Due to their sn-glycero-3-phospho-sn-1-glycerol structure, bis(acylglycero)phosphate and its d-alanyl derivative are presumably derivatives of phosphatidylglycerol. The same stereochemical configuration was established for the bis(acylglycero)phosphate of alkalophilic bacteria, and the results of pulse-chase experiments, performed with these bacteria, are compatible with phosphatidylglycerol being the biosynthetic precursor (26, 37). In contrast to bacterial bis(acylglycero)phosphate, the analogous lyso-bis-phosphatidic acid isolated from mammalian cells (41) had the unusual sn-glycero-1-phospho-1-sn-glycerol configuration and requires other biosynthetic reactions (5, 23).

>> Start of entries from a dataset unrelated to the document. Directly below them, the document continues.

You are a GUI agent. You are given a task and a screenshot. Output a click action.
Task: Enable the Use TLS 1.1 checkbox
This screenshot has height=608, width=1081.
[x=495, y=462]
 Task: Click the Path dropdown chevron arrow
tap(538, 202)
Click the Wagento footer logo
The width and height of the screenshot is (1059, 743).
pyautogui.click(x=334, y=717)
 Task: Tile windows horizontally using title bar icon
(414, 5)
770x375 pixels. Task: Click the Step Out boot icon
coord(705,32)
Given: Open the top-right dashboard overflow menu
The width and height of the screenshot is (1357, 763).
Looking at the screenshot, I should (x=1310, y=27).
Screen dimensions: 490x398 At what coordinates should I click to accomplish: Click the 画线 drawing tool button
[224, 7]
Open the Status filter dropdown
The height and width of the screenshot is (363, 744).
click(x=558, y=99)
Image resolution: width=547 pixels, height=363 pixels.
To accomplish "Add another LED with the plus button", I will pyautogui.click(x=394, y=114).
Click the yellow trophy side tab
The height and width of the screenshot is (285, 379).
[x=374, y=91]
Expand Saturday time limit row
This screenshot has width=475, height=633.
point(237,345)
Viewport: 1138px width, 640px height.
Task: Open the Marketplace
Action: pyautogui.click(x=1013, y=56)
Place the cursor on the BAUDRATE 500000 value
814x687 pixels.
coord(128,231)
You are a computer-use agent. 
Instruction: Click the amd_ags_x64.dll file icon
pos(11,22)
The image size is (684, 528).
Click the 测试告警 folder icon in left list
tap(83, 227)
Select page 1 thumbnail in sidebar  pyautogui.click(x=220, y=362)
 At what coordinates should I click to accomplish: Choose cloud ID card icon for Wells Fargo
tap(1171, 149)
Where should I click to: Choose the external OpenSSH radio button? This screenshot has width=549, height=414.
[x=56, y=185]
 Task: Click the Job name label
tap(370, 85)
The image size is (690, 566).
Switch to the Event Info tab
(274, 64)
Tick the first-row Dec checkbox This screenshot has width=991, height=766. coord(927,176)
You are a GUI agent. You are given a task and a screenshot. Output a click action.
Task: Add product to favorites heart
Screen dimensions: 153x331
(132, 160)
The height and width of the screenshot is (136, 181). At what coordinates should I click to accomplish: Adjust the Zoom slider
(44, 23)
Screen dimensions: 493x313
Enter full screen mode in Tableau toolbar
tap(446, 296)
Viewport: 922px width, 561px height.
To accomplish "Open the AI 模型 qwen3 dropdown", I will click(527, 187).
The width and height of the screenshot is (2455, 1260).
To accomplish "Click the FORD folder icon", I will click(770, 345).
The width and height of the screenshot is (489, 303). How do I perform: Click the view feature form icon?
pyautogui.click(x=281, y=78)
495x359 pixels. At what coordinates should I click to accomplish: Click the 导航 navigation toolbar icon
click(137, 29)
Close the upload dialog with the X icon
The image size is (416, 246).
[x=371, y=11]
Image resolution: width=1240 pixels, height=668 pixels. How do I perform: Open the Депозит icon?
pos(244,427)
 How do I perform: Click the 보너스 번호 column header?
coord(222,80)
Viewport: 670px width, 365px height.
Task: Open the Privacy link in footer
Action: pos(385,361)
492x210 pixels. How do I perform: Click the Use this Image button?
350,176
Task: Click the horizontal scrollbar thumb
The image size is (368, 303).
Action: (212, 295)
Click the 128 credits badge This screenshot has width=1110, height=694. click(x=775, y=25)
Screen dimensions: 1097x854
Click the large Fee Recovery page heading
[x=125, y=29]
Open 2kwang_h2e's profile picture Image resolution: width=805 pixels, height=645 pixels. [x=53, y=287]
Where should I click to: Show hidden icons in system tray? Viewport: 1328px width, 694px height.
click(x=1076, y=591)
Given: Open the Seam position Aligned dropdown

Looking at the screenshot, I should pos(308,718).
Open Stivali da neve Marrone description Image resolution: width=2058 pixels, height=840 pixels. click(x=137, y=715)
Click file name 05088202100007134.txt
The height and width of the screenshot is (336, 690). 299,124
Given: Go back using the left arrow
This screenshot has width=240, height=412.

Like bacilli, enterococci, lactobacilli, lactococci, listeriae, staphylococci, and certain streptococci, vagococci possess a poly(glycerophosphate) LTA (see the review by Fischer [12]). Like other poly(glycerophosphate) LTAs, it is substituted with d-alanine ester. It lacks, however, α-d-galactopyranosyl substituents that occur on the LTAs of lactococci (43) as the antigenic determinant of the Lancefield serological group N (49, 50). Unpublished results from our laboratory showed that the lipid anchor of vagococcal LTA consists of Gal(α1-2)Glc(α1-3)acyl₂Gro and acyl[Gal(α1-2)Glc(α1-3)]acyl₂Gro, both of which occur in the free state among the membrane lipids (Table 1). This finding is consistent with the biosynthetic pathway of poly(glycerophosphate) LTAs, in which a selected glyceroglycolipid, occasionally along with its acylated or phosphatidyl derivative, serves as the starter molecule and definite glycolipid anchor. Attached to O-6 of the terminal hexosyl residue, the linear chain is polymerized by successive transfer of sn-glycero-1-phosphate from phosphatidylglycerol (see the review by Fischer [12]). In this pathway, the sn-glycero-1-phospho-6Gal(α1-2)Glc(α1-3)acyl₂Gro detected among vagococcal lipids (Table 1) may be the first intermediate in LTA biosynthesis. sn-Glycero-1-phosphoglyceroglycolipids have been discovered in a large number of poly(glycerophosphate) LTA-synthesizing bacteria. Consistent with the existence of a metabolic interrelationship, the glycerophosphate residues were regularly linked to the same position on the same glycolipid as the poly(glycerophosphate) chain of the respective LTA (12). For Staphylococcus aureus, pulse-chase experiments supported the proposed role of glycerophosphoglycolipids as intermediates in LTA synthesis (25).